Приветствую Вас, дорогой друг. Начну с того, что никого ничему не хочу научить: хочу просто поделиться тем, что на протяжении жизни открывалось мне. И, конечно же, благодарю за то, что обратили внимание на эту работу. Надеюсь, она не станет моим скучным монологом. Полагаю, наше общение станет виртуальной беседой, диалогом, где Вы в процессе чтения сможете соглашаться или спорить со мной. Где Вы где-то скажете: «Точно! Как я и предполагал». А в другом месте поначалу, может быть, даже и возразите. Подумаете: «Не может быть!» Но очень надеюсь, что только поначалу.
Вероятно, Вы уже почувствовали, что вслед за столь претенциозно прозвучавшей темой в названии книги, в начале текста стала сквозить некая несерьезность. По этому поводу память вытащила из бессознательной сути воспоминание о давно прочитанном, – а потому не помню уже где, – факте из жизни Нильса Бора, который, как известно, стоял у истоков создания американской ядерной программы. Однажды, отвечая на замечание корреспондента о шутливом тоне, с которым он отозвался о собственных исследованиях, Нильс Бор изрек, казалось бы, на первый взгляд странную фразу (не дословно): суть этих исследований настолько серьезна, что о них нельзя говорить иначе, как в шутку.
А если посмотреть на проблему с другой колокольни? Разве мало в истории науки было «серьезных научных» открытий, которые в скором времени оказывались очередными мыльными пузырями? Да сколь угодно, даже без оглядки на времена оно: стоит хотя бы вспомнить советскую биологическую науку с середины тридцатых до середины шестидесятых годов двадцатого столетия, характеризовавшую классическую генетику («вейсманизм-морганизм» по их выражению) как «реакционную буржуазную лженауку».
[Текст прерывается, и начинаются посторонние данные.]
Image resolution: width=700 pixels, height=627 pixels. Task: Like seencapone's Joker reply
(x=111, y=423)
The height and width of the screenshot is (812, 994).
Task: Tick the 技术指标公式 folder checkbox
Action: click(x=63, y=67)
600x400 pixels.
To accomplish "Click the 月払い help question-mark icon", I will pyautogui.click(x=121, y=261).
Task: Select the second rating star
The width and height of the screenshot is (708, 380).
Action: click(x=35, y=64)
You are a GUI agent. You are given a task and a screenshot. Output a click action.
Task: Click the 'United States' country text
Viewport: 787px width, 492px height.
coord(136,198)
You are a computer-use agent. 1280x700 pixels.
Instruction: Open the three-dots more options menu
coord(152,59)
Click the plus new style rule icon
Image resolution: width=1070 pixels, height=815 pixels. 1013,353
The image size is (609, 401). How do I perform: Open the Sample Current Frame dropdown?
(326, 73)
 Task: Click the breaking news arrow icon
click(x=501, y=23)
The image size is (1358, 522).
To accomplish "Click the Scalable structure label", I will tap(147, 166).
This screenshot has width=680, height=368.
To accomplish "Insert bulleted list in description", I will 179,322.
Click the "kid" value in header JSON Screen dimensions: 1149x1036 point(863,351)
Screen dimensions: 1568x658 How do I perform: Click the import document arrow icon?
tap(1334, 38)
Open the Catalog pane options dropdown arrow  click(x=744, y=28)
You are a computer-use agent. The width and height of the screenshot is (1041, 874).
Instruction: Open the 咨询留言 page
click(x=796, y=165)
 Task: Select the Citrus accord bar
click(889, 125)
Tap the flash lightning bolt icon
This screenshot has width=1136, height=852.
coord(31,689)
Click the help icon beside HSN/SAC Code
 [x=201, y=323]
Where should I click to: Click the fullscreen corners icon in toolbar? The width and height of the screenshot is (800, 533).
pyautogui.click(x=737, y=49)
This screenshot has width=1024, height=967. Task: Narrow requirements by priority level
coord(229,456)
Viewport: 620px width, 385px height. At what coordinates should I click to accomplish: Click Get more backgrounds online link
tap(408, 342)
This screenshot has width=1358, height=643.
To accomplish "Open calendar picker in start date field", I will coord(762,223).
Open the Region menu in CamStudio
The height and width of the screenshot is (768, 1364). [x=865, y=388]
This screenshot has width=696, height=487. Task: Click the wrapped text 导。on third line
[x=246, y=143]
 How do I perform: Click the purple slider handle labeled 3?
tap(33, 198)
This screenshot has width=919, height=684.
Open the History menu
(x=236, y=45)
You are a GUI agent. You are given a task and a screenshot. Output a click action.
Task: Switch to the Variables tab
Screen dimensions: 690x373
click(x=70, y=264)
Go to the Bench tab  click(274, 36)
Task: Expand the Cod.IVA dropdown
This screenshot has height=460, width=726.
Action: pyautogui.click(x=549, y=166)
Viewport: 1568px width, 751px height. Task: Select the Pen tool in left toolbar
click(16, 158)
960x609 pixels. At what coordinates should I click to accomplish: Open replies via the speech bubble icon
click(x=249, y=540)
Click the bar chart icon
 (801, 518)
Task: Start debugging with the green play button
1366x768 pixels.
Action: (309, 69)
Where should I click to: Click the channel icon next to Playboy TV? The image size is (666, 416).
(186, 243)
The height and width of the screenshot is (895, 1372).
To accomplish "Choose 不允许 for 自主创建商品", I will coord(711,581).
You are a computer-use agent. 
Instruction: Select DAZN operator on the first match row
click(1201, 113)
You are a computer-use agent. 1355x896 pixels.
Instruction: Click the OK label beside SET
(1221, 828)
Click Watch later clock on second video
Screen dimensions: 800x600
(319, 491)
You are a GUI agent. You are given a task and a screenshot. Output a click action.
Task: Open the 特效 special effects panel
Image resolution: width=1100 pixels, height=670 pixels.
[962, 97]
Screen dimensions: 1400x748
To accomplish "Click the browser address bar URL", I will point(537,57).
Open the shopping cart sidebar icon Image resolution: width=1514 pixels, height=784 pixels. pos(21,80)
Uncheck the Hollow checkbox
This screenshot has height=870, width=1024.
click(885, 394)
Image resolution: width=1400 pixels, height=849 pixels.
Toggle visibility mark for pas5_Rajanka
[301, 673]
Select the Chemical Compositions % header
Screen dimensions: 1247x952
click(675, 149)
Да что говорить? Думаю, не меньше четверти нынешних ученых произвела свои кандидатские и докторские диссертации по абсолютно ничтожным темам только для того, чтобы пополнить армию чиновников от науки. И наоборот: темы, которые были заявлены вскользь, случайно «выплывавшие» из шуточных предположений или те – с замахом на супер амбиции, над которыми потешался обыватель, оказывались не только жизнеспособными, но становились обыденностью, повседневностью. Как там – у Роберта Рождественского? «Мужичонка-лиходей, рожа варежкой, дня двадцатого апреля, года давнего» взял, да и возомнил, что смастерит «два великих крыла».